Em verdade, na última década, coincidindo com a consolidação democrática, observamos o crescimento exponencial do número de ações submetidas ao Judiciário, sem que, no entanto, este Poder estivesse suficientemente estruturado e aparelhado para atender a essa expansão. Por esta razão, o Judiciário enfrenta hoje um de seus maiores impasses organizacionais. Entre os pontos de estrangulamento estão a carência de quadros (falta de juízes, promotores e defensores públicos e mesmo de serventuários), o excesso de formalismo, o grande e muitas vezes confuso arcabouço legal e regulamentar. Esse contexto de dificuldades conspira contra a eficácia da prestação jurisdicional e a uniforme aplicação da lei, congestionando as pautas de julgamento e inflingindo ao cidadão uma desumana espera para ver reparados os seus direitos.
Nada causa mais indignação ao nosso senso natural do que a disparidade de decisões para situações idênticas e a demora excessiva nos julgamentos.

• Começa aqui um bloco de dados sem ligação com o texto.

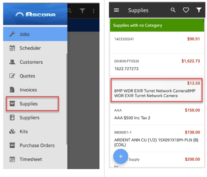Open Quotes in the side menu

(x=35, y=76)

Justiça tardia, já alertava Rui Barbosa, não é justiça, senão injustiça qualificada e manifesta.
A importância e complexidade do tema aconselham que a estratégia de mudança seja conduzida na linha do consenso, tornando como ponto de partida propostas imediatamente factíveis por já contarem com o apoio de todos os segmentos envolvidos.

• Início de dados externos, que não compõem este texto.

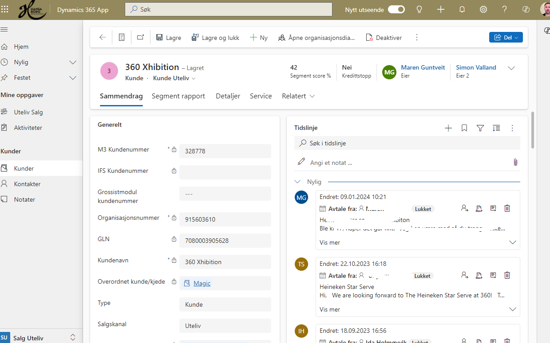Click the Lagre og lukk button
The image size is (550, 343).
(x=215, y=38)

Constam da pauta da convocação extraordinária do Congresso Nacional, importantes proposições, destacando-se entre elas a Proposta de Emenda à Constituição (PEC) que permitirá à União instituir e organizar os Juizados Especiais no âmbito da Justiça Federal, contribuindo efetivamente para ampliar o acesso ao Judiciário e, ao mesmo tempo, agilizar a tramitação dos processos, reconhecidamente lenta. Outro avanço está consubstanciado no Projeto de Lei que estabelece procedimentos para as ações de controle direto da constitucionalidade das leis, mais uma medida para dar mais rapidez aos trâmites.
Vale salientar, por último, que o Ministério da Justiça está ultimando dois projetos de lei que viabilizarão a Defensoria Pública da União, instrumento fundamental para garantir o acesso do cidadão pobre à Justiça.